Monday, June 26, 2006

[Media]

The "Daily Effect"

The WaPo's Richard Morin has offered a fairly egregious interpretation of a study in his "Unconventional Wisdom" blog (which is in fact very conventional).

To test for a "Daily Effect," Baumgartner and Morris showed video clips of coverage of the 2004 presidential candidates to one group of college students and campaign coverage from "The CBS Evening News" to another group. Then they measured the students' attitudes toward politics, President Bush and the Democratic presidential nominee, Sen. John F. Kerry (Mass.).

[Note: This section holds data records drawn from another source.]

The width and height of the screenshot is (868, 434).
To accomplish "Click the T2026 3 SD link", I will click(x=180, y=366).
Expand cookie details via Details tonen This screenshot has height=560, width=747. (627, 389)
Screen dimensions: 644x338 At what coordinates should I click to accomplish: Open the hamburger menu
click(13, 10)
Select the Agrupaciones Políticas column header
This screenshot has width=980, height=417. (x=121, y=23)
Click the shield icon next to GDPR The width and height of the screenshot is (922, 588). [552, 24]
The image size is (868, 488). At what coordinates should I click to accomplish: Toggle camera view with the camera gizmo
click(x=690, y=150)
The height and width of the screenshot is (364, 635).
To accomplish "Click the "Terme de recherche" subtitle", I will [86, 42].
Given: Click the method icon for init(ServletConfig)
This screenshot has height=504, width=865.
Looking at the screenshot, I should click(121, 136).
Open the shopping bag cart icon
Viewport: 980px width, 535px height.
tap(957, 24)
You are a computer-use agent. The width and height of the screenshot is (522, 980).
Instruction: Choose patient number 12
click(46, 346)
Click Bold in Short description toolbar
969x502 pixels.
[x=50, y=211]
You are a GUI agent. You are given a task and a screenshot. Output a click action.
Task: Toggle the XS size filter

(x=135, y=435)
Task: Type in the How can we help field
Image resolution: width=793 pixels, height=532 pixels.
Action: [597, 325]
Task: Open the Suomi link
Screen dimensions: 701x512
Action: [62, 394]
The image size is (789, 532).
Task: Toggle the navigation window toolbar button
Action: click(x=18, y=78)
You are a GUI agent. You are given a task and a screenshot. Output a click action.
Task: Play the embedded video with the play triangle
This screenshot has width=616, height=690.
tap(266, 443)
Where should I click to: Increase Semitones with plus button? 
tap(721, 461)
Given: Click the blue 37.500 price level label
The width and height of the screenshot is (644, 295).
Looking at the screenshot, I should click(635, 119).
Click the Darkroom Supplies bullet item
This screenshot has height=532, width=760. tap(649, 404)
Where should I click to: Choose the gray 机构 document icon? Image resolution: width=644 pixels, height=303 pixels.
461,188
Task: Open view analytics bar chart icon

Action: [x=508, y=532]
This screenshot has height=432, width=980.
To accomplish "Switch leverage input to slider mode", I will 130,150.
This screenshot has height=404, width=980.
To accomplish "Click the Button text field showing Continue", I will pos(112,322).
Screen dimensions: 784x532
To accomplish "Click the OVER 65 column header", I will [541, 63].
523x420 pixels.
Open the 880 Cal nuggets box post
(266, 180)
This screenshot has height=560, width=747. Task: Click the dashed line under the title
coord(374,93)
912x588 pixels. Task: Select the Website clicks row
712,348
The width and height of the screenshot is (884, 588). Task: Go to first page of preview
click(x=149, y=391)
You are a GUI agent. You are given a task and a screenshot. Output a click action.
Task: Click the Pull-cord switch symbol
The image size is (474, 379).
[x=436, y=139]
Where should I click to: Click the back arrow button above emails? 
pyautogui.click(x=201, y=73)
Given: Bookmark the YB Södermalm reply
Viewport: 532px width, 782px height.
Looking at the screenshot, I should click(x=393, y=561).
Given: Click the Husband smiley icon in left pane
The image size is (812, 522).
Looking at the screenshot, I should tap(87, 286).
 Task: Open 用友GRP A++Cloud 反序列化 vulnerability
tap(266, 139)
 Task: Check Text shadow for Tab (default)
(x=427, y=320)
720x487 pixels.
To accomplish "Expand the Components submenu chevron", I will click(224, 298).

The results showed that the participants rated both candidates more negatively after watching Stewart's program. Participants also expressed less trust in the electoral system and more cynical views of the news media, according to the researchers' article, in the latest issue of American Politics Research.

Given that the 2004 election was one of the most cynical in American history, and given that it may well have been stolen by the GOP*, you might say that those who watched Stewart and rated the candidates negatively were "informed." Not Morin. He believes that the pinheads who watch Comedy Central are so meager of brainwaves that they are easily fooled by Stewart's clever cynicism. Or as he puts it, "Jon Stewart and his hit Comedy Central cable show may be poisoning democracy."

Morin also reportedly toyed with the idea of calling it the "Patrick Henry Effect," but decided today's kids wouldn't know him or what a dangerous downer he was back in the day.